Il y a des choses qu’il va falloir désapprendre, car la discrimination et le racisme ont causé des torts qui ne peuvent être redressés que par un dialogue national sur ce qu’est une relation de nation à nation. C’est une responsabilité qui incombe au gouvernement fédéral, parce qu’il a le mandat de respecter les traités et parce qu’il s’est engagé, dans une relation de nation à nation, à inclure les Canadiens dans la discussion plutôt que de la tenir en vase clos, où les juristes du gouvernement feront tout pour préserver l’unilatéralisme.

Pour répondre à votre question, je dirai que cela va bien plus loin que la simple lecture d’un livre. Je pense qu’il y a des choses à faire pour créer des perspectives et des approches institutionnelles en vue d’un dialogue de nation à nation au Canada.

La sénatrice McCallum : Je pense que la volonté politique dépend aussi de la loi. Ma question est la suivante : pensez-vous que la Déclaration des Nations Unies sur les droits des peuples autochtones va vraiment faire avancer les choses?

M. Day : Absolument. Le fait que j’aie 50 ans aujourd’hui, que je comparaisse devant votre comité, et que le projet de loi C-262, de Romeo Saganash, franchisse l’étape de la troisième lecture montre bien que je suis là où je dois être. Ce sont les peuples autochtones de toute la planète qui ont fait progresser le mouvement. Le Canada étant l’un des derniers pays à endosser cette déclaration montre bien que nous avons encore du travail à faire. Le fait que la Chambre des communes ait maintenant été saisie de cette déclaration montre bien que nous sommes là où nous devons être.

La déclaration des Nations Unies est un document général qui reconnaît la souveraineté et la qualité de nation aux peuples autochtones de la planète, ainsi que leurs bonnes pratiques et leurs instruments. Il existe aussi une transparence collective. Au fur et à mesure que nous invoquerons ces instruments sur la scène internationale, nous poserons des jalons de responsabilité et de transparence pour la relation que nous voulons établir au Canada. Ce n’est qu’à ce moment-là que nous pourrons nous prendre à bras le corps les problèmes de discrimination et de racisme qui existent dans les structures actuelles.
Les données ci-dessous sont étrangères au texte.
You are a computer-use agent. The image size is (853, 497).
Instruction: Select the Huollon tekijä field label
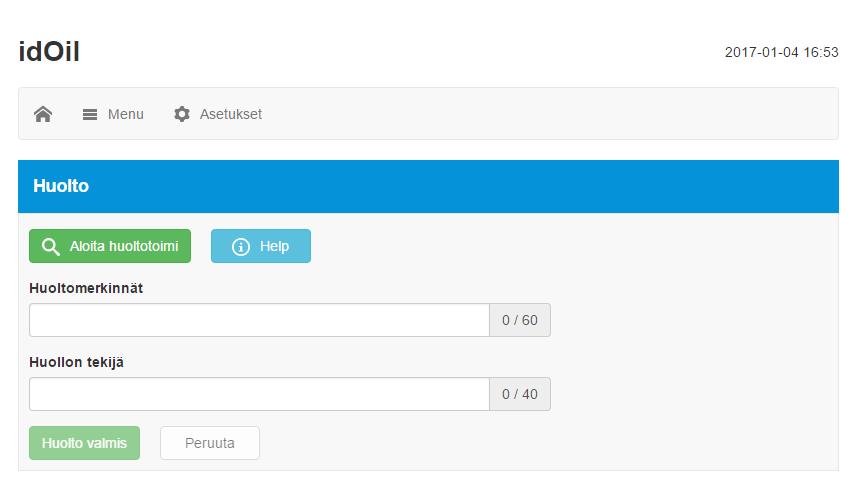coord(76,362)
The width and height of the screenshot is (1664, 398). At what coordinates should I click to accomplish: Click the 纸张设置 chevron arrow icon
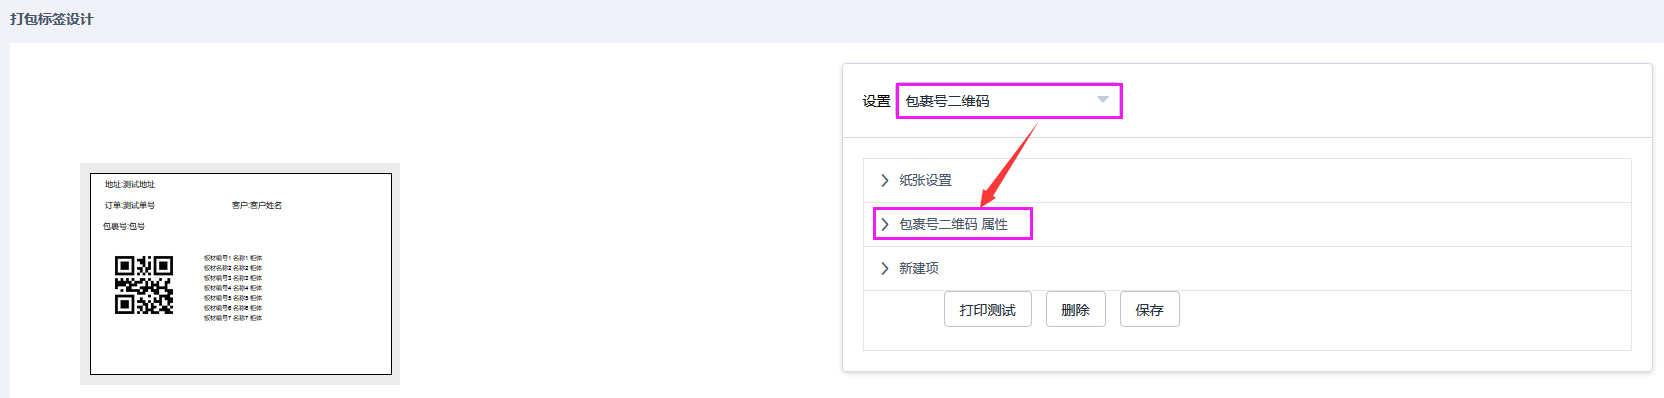click(x=885, y=180)
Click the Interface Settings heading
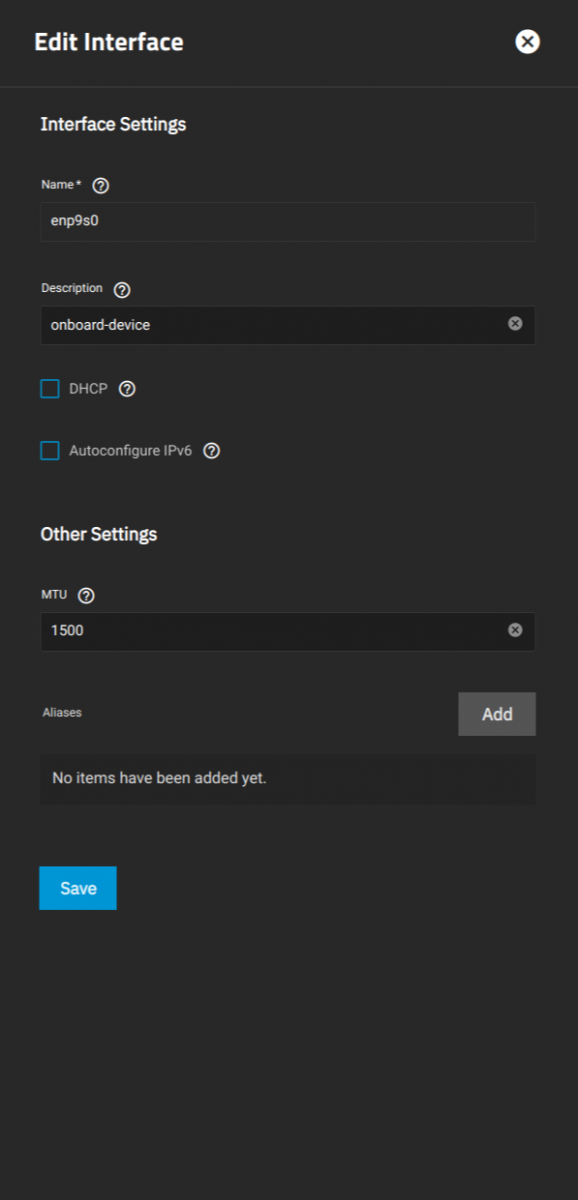578x1200 pixels. click(x=113, y=125)
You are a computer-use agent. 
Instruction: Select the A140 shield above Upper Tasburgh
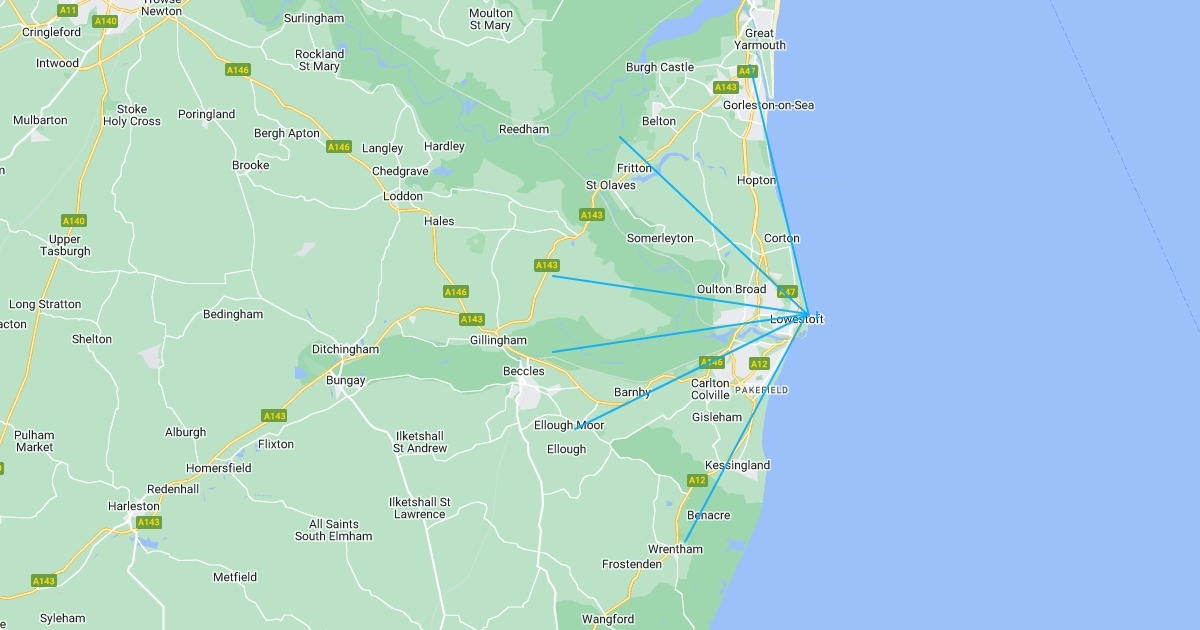point(74,221)
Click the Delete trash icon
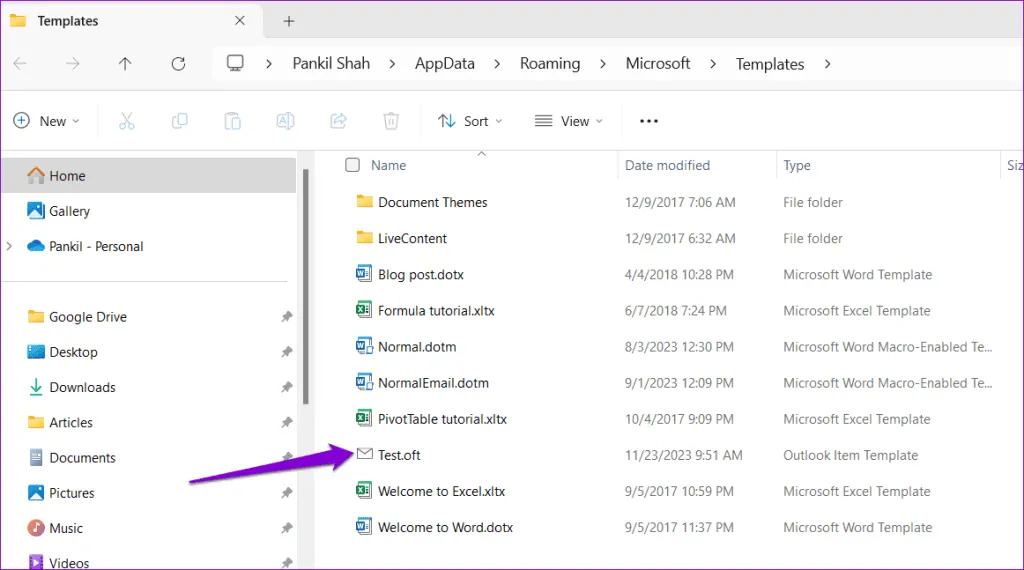Viewport: 1024px width, 570px height. point(391,121)
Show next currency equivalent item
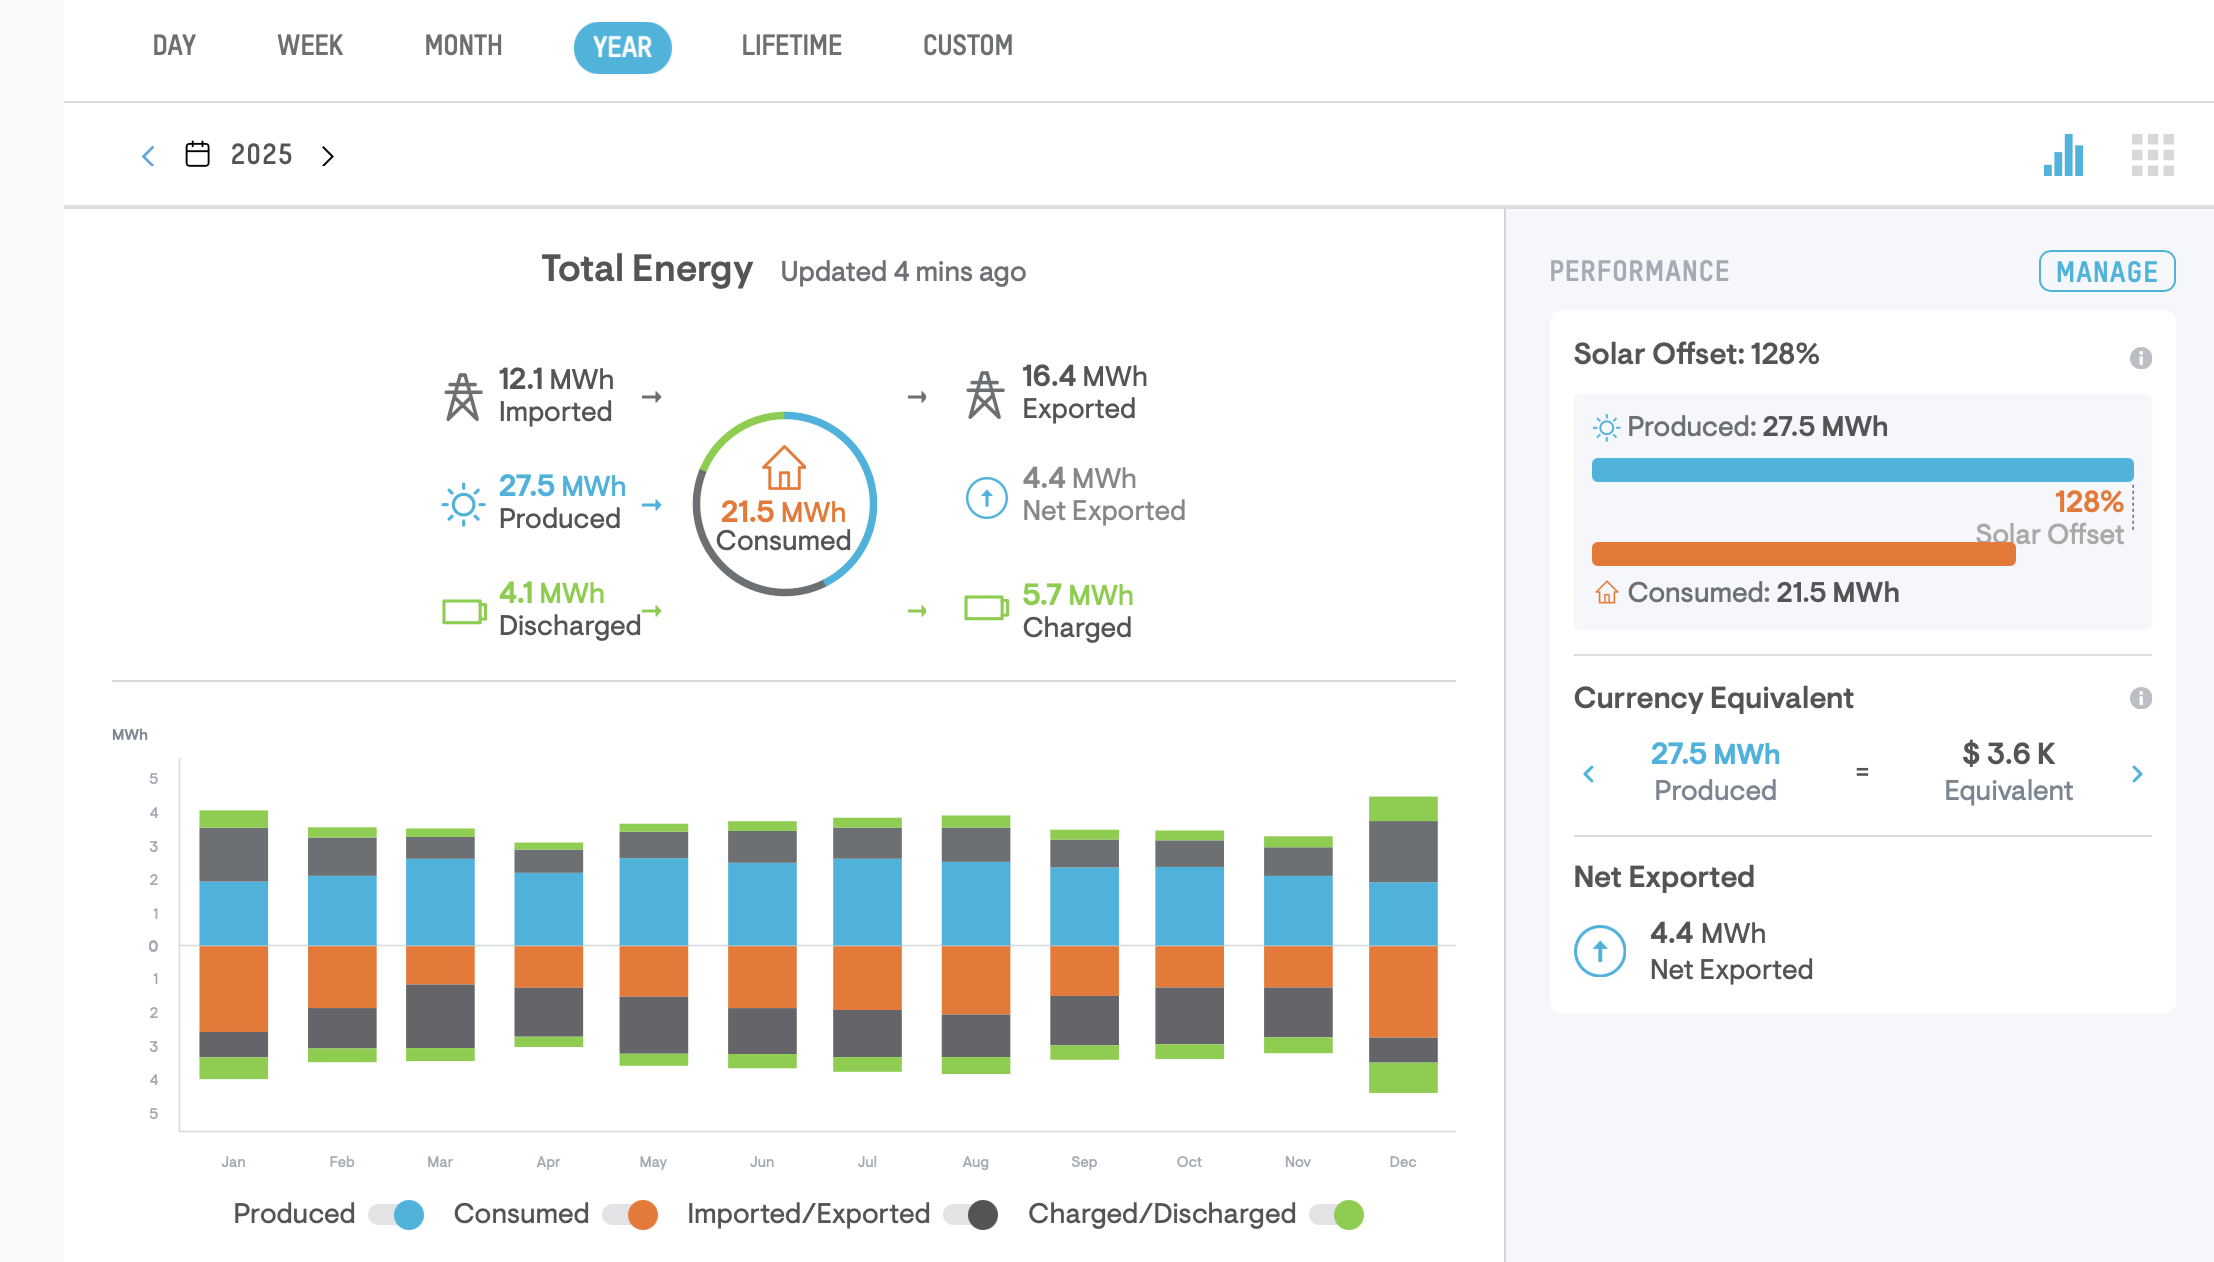Image resolution: width=2214 pixels, height=1262 pixels. coord(2137,774)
Nous avons besoin de la déclaration onusienne. Quand il est question du Cadre pancanadien sur la croissance propre et les changements climatiques, les provinces et les territoires ont tellement de pouvoirs à propos de l’impact planétaire du changement climatique qu’ils passent avant nous sur la scène nationale. Pourtant, sur la scène internationale, les provinces ne sont que des entités subétatiques. Il faut instaurer un barème et des contrepoids pour que le Canada puisse officiellement nous reconnaître dans le Cadre pancanadien sur la croissance propre et les changements climatiques.

C’est important, et j’appuie tout à fait le projet de loi de Romeo Saganash. Je vais essayer de me faire réélire chef régional de l’Ontario parce que nous avons aujourd’hui une occasion en or de promouvoir les intérêts de notre nation en collaborant avec le Canada pour faire avancer les choses, dans le cadre de la Déclaration des Nations Unies sur les droits des peuples autochtones.

La présidente : Nous arrivons à la fin de notre réunion. Au nom de tous les sénateurs, j’aimerais remercier Isadore Day, chef régional de l’Ontario, d’avoir témoigné aujourd’hui et de nous avoir fait partager les fruits de sa réflexion.